Chosse one of the following examples, double click it in jupyter interface:    
| ID |     Name      |       Description                |
|----|---------------|----------------------------------|
|  1 | example_BasicUsage multi class.ipynb   | Demonstrate the basic features of PineBioML on a multi-class classification task.  |  |
|  2 | example_BasicUsage regression.ipynb   | Demonstrate the basic features of PineBioML on a regression classification task.  |  |
|  3 | example_Proteomics.ipynb         | An example on proteomics data analysis |  |
|  4 | example_PipeLine.ipynb           | Demonstrate how to use the pipeline to store the whole data processing flow |  |
|  5 | example_Pine.ipynb               | Demonstrate how to use Pine ml to finding the best data processing flow in an efficient way |  |

### Execute the scripts
Click the buttom and the script should start.
![image](./documents/images/tutorial/jupyter_runall.png)

# Features

### 0. Document

[API](https://htmlpreview.github.io/?https://github.com/ICMOL/PineBioML/blob/main/documents/API/index.html)
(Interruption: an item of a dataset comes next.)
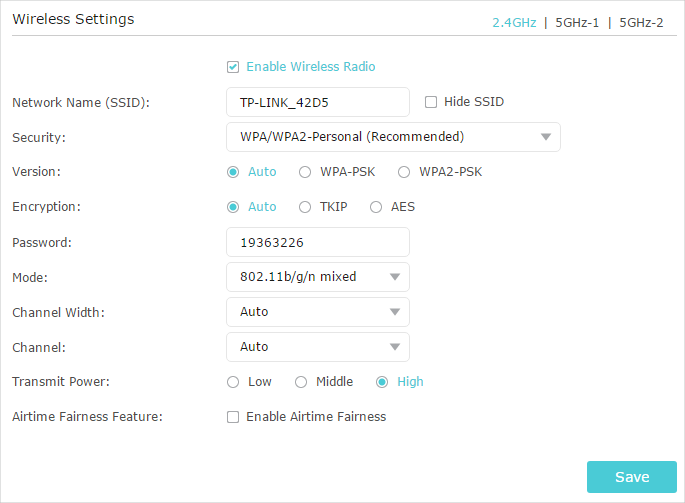685x503 pixels.
Task: Open the Channel Width dropdown
Action: (318, 312)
### 1. Missing value preprocess
|        ID         |        Option         |  Definition |
|---------------------|----------------|------------------------------|
|  1 | Deletion              | Remove the features that are too empty.     |
|  2 | Imputation with a constant value  | Impute missing values with a constant value, such as 0 or the feature mean. |
|  3 | Imputation using K-NN algorithm        | Impute missing values with the mean or median of the k nearest samples. |


### 2. Data transformation
|        ID         |        Option         |  Definition |
|---------------------|----------------|------------------------------|
|  1 | PCA              | Principal component transform.    |  |
|  2 | Power transform  | To make data more Gaussian-like, you can use either Box-Cox transform or Yeo-Johnson transform. |   |
|  3 | Feature clustering        | Group similar features into a cluster.  |  |
|  4 | Feature expansion        | Generating new features by add/product/ratio in random pair of existing features.  |  |


### 3. Feature selection
|        ID         |        Option         |  Definition |
|---------------------|----------------|------------------------------|
|  1 | Volcano plot     | Selecting by group p-value and fold change   |  |
|  2 | Lasso regression | Selecting by Linear models with L1 penalty |   |
|  3 | Decision stump   | Selecting by 1-layer decision tree  |  |
|  4 | Random Forest    | Selecting by Gini impurity or permutation importance over a Random Forest |  |
|  5 | AdaBoost         | Selecting by Gini impurity over a AdaBoost model  |  |
|  6 | Gradient boosting| Selecting by Gini impurity over a gradient boosting, such as XGboost or LightGBM  |  |
|  7 | Linear SVM              | Selecting by support vector from support vector machine |  |


### 4. Model building
|        ID         |        Option         |  Definition |
|---------------------|----------------|------------------------------|
|  1 | ElasticNet    | Using Optuna to find a not-bad hyper parameters on given dataset.   |  |
|  2 | SVM       | Using Optuna to find a not-bad hyper parameters on given dataset. |   |
|  3 | Decision Tree | Using Optuna to find a not-bad hyper parameters on given dataset.  |  |
|  4 | Random Forest | Using Optuna to find a not-bad hyper parameters on given dataset.  |  |
|  5 | AdaBoost | Using Optuna to find a not-bad hyper parameters on given dataset.  |  |
|  6 | XGBoost | Using Optuna to find a not-bad hyper parameters on given dataset.  |  |
|  7 | LightGBM | Using Optuna to find a not-bad hyper parameters on given dataset.  |  |
|  8 | CatBoost | Using Optuna to find a not-bad hyper parameters on given dataset.  |  |

### 5. Report and visualization
|        ID         |        Option         |  Definition |
|---------------------|----------------|------------------------------|
|  1 | data_overview  | Giving a glance to input data.   |  |
|  2 | classification_summary | Summarizing a classification task |  |


# Contact us
> 112826006@cc.ncu.edu.tw


# Cites
The example data is from [LinkedOmicsKB](https://kb.linkedomics.org/)
>  **A proteogenomics data-driven knowledge base of human cancer**, Yuxing Liao, Sara R. Savage, Yongchao Dou, Zhiao Shi, Xinpei Yi, Wen Jiang, Jonathan T. Lei, Bing Zhang, Cell Systems, 2023.